Oppure: «Sai, dovresti proprio andare al mare qualche giorno con tuo marito», facendo finta di non sapere che il brav’uomo ha preso la tangente e chi sè visto s’è visto, si vocifera che abbia spiccato il volo con un’altra, più bella e molto più giovane, che potrebbe essere sua figlia. «Anche tu hai l’allergia al polline, povera cara, ne so qualcosa pure io», mentre si sa e si capisce benissimo che quegli occhi gonfi, quelle occhiaie spaventose sono il frutto di veglie interminabili e di pianti prolungati, perché la vita sentimentale della collega va a rotoli e tutte ne parlano e ci spettegolano sopra, peggio di una gazzetta della sera.

Per non parlare dei complimenti, ancor più velenosi della finta sollecitudine: «Come stai bene adesso, hai una linea da fare invidia a una quindicenne», per rimarcare, con quell’«adesso», che, prima della cura dimagrante, la disgraziata pareva una balena; e con quella allusione alle adolescenti per sottolineare che di anni, quella, ne deve avere almeno cinquantacinque, anche se ne dimostra un po’ di meno e si sforza disperatamente di tener segreta la sua data di nascita. E poi, cosa vuol dire: «hai una linea da fare invidia» a una che pare uno scheletro ambulante, con le guance infossate e le vene del collo in bella vista, che quando cammina ti par di sentire scricchiolare tute le sue ossa, come in una danza macabra?

Le donne sono le prime ad ammetterlo: trovarsi ogni giorno in un ambiente interamente o prevalentemente femminile è un supplizio, altro che «homo homini lupus» e «mors tua, vita mea»; lì non ci sono regole, non si concede quartiere, non si fanno prigionieri; ogni colpo, per quanto  basso, è legittimo e si punta a infliggere il massimo del male alle possibili rivali, onde spezzarne le velleità prima che possano dare ombra, prima che possano diventare pericolose. Solidarietà zero, se qualcosa va storto sul lavoro, se capita un incidente o se il capo ne prende una di mira e la umilia davanti a tutti, inutile aspettarsi un minimo di solidarietà o, almeno, di benevola neutralità; no, l’occasione è troppo ghiotta per non darle il colpo di grazia.

________________

* CONSEGNA A *
Traduci in inglese questa frase del brano sulle rivalità tra colleghe: «Solidarietà zero, se qualcosa va storto sul lavoro, se capita un incidente o se il capo ne prende una di mira e la umilia davanti a tutti, inutile aspettarsi un minimo di solidarietà o, almeno, di benevola neutralità; no, l’occasione è troppo ghiotta per non darle il colpo di grazia.»
* CONSEGNA B *
Ricopia senza modifiche la parte del brano sulle rivalità tra colleghe che comincia con le parole contenenti "Per non parlare" e finisce con "una danza macabra?".
* CONSEGNA C *
Scrivi il seguito del brano sulle rivalità tra colleghe, riprendendo subito dopo la sua ultima frase.

________________

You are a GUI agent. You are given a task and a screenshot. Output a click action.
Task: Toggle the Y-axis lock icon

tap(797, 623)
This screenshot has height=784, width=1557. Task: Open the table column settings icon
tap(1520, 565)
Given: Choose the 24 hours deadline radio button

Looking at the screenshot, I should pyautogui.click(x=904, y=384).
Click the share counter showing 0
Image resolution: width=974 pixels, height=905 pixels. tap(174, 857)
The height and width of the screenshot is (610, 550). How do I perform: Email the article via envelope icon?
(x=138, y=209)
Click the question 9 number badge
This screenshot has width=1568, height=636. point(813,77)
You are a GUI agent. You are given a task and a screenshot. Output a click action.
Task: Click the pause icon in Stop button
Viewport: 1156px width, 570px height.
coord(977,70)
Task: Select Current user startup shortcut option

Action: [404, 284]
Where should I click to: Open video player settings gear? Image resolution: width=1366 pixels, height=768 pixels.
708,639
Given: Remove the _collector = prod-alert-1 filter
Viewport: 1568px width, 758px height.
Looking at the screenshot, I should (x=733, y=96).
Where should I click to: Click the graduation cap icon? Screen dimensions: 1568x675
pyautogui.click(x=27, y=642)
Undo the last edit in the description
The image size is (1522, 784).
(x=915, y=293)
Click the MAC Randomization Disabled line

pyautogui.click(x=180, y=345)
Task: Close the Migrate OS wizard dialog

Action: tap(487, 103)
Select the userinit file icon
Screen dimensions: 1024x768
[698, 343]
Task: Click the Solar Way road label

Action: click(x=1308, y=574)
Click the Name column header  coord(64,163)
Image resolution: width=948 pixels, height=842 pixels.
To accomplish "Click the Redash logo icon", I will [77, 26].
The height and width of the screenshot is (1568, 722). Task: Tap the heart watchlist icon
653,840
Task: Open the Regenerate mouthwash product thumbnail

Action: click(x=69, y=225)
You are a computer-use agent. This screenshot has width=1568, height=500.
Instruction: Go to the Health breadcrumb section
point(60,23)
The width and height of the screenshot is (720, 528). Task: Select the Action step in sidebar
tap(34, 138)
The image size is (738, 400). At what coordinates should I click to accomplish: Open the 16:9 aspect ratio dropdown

________________

* RISULTATO DELL'ESERCIZIO A *
Zero solidarity: if something goes wrong at work, if an accident happens, or if the boss singles one of them out and humiliates her in front of everyone, there is no point expecting the slightest solidarity or, at least, a benevolent neutrality; no, the opportunity is far too tempting not to deal her the finishing blow.

* RISULTATO DELL'ESERCIZIO B *
Per non parlare dei complimenti, ancor più velenosi della finta sollecitudine: «Come stai bene adesso, hai una linea da fare invidia a una quindicenne», per rimarcare, con quell’«adesso», che, prima della cura dimagrante, la disgraziata pareva una balena; e con quella allusione alle adolescenti per sottolineare che di anni, quella, ne deve avere almeno cinquantacinque, anche se ne dimostra un po’ di meno e si sforza disperatamente di tener segreta la sua data di nascita. E poi, cosa vuol dire: «hai una linea da fare invidia» a una che pare uno scheletro ambulante, con le guance infossate e le vene del collo in bella vista, che quando cammina ti par di sentire scricchiolare tute le sue ossa, come in una danza macabra?

* RISULTATO DELL'ESERCIZIO C *
Insomma, tutto considerato crediamo che non sarebbe male un ritorno al grembiule nero per le studentesse e per le pubbliche impiegate; e osiamo pensare che moltissime di loro sarebbero d’accordo, se potessero esprimere il loro parere in segreto, cioè senza doversi esporre al dileggio e alle rivalse delle colleghe. Perché, nonostante certe apparenze, la maggioranza delle persone, donne comprese, va a scuola o in ufficio per studiare o per lavorare e non per fare a gara a chi ha il vestito più bello, più costoso e più sexy.

Così, questa che potrebbe sembrare una “boutade” o, peggio, una proposta biecamente maschilista, crediamo che andrebbe incontro ai segreti desideri di moltissime donne e ragazze e servirebbe a riportare un po’ di serenità in un ambiente già di per se stesso reso sgradevole da un clima di competizione esasperata e di mal dissimulata rivalità di tutte contro tutte.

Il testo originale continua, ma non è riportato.